## Element and text location data

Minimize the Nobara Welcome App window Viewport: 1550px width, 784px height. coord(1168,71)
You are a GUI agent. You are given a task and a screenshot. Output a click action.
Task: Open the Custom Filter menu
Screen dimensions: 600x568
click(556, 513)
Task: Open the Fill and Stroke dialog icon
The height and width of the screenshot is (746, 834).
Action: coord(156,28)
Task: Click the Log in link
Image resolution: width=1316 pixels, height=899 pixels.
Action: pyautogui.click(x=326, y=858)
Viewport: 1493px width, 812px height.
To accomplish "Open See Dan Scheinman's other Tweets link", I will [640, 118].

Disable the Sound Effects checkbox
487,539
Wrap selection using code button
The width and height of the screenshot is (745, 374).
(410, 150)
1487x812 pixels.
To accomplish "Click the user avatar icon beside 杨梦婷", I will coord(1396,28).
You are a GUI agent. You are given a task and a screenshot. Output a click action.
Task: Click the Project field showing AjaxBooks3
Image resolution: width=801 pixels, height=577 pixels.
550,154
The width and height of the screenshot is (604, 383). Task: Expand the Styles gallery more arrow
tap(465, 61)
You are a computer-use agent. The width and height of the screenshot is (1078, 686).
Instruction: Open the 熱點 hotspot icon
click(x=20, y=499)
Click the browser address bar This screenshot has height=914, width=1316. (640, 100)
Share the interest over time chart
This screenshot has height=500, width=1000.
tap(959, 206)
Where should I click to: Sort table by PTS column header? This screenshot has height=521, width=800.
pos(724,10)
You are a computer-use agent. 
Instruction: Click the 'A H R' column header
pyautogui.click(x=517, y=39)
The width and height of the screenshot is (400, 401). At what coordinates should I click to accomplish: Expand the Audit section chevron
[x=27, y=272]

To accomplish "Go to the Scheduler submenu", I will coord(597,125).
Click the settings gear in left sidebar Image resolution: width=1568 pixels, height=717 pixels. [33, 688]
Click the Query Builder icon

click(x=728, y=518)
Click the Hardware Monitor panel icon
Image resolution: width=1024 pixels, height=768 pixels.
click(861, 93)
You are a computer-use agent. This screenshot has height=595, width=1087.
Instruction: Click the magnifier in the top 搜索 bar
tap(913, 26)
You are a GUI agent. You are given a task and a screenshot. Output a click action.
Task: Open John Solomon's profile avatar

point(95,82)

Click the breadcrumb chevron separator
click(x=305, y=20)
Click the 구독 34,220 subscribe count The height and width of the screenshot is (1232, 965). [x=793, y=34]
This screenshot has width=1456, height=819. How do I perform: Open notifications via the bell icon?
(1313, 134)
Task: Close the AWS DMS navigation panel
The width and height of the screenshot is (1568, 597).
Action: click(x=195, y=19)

## What you need to do
Rewrite the records above with "GUI agent" changed to "screen agent" everywhere it appears, keeping everything else the same.

## Full output
Minimize the Nobara Welcome App window Viewport: 1550px width, 784px height. coord(1168,71)
You are a screen agent. You are given a task and a screenshot. Output a click action.
Task: Open the Custom Filter menu
Screen dimensions: 600x568
click(556, 513)
Task: Open the Fill and Stroke dialog icon
The height and width of the screenshot is (746, 834).
Action: coord(156,28)
Task: Click the Log in link
Image resolution: width=1316 pixels, height=899 pixels.
Action: pyautogui.click(x=326, y=858)
Viewport: 1493px width, 812px height.
To accomplish "Open See Dan Scheinman's other Tweets link", I will [640, 118].

Disable the Sound Effects checkbox
487,539
Wrap selection using code button
The width and height of the screenshot is (745, 374).
(410, 150)
1487x812 pixels.
To accomplish "Click the user avatar icon beside 杨梦婷", I will coord(1396,28).
You are a screen agent. You are given a task and a screenshot. Output a click action.
Task: Click the Project field showing AjaxBooks3
Image resolution: width=801 pixels, height=577 pixels.
550,154
The width and height of the screenshot is (604, 383). Task: Expand the Styles gallery more arrow
tap(465, 61)
You are a computer-use agent. The width and height of the screenshot is (1078, 686).
Instruction: Open the 熱點 hotspot icon
click(x=20, y=499)
Click the browser address bar This screenshot has height=914, width=1316. (640, 100)
Share the interest over time chart
This screenshot has height=500, width=1000.
tap(959, 206)
Where should I click to: Sort table by PTS column header? This screenshot has height=521, width=800.
pos(724,10)
You are a computer-use agent. 
Instruction: Click the 'A H R' column header
pyautogui.click(x=517, y=39)
The width and height of the screenshot is (400, 401). At what coordinates should I click to accomplish: Expand the Audit section chevron
[x=27, y=272]

To accomplish "Go to the Scheduler submenu", I will coord(597,125).
Click the settings gear in left sidebar Image resolution: width=1568 pixels, height=717 pixels. [33, 688]
Click the Query Builder icon

click(x=728, y=518)
Click the Hardware Monitor panel icon
Image resolution: width=1024 pixels, height=768 pixels.
click(861, 93)
You are a computer-use agent. This screenshot has height=595, width=1087.
Instruction: Click the magnifier in the top 搜索 bar
tap(913, 26)
You are a screen agent. You are given a task and a screenshot. Output a click action.
Task: Open John Solomon's profile avatar

point(95,82)

Click the breadcrumb chevron separator
click(x=305, y=20)
Click the 구독 34,220 subscribe count The height and width of the screenshot is (1232, 965). [x=793, y=34]
This screenshot has width=1456, height=819. How do I perform: Open notifications via the bell icon?
(1313, 134)
Task: Close the AWS DMS navigation panel
The width and height of the screenshot is (1568, 597).
Action: click(x=195, y=19)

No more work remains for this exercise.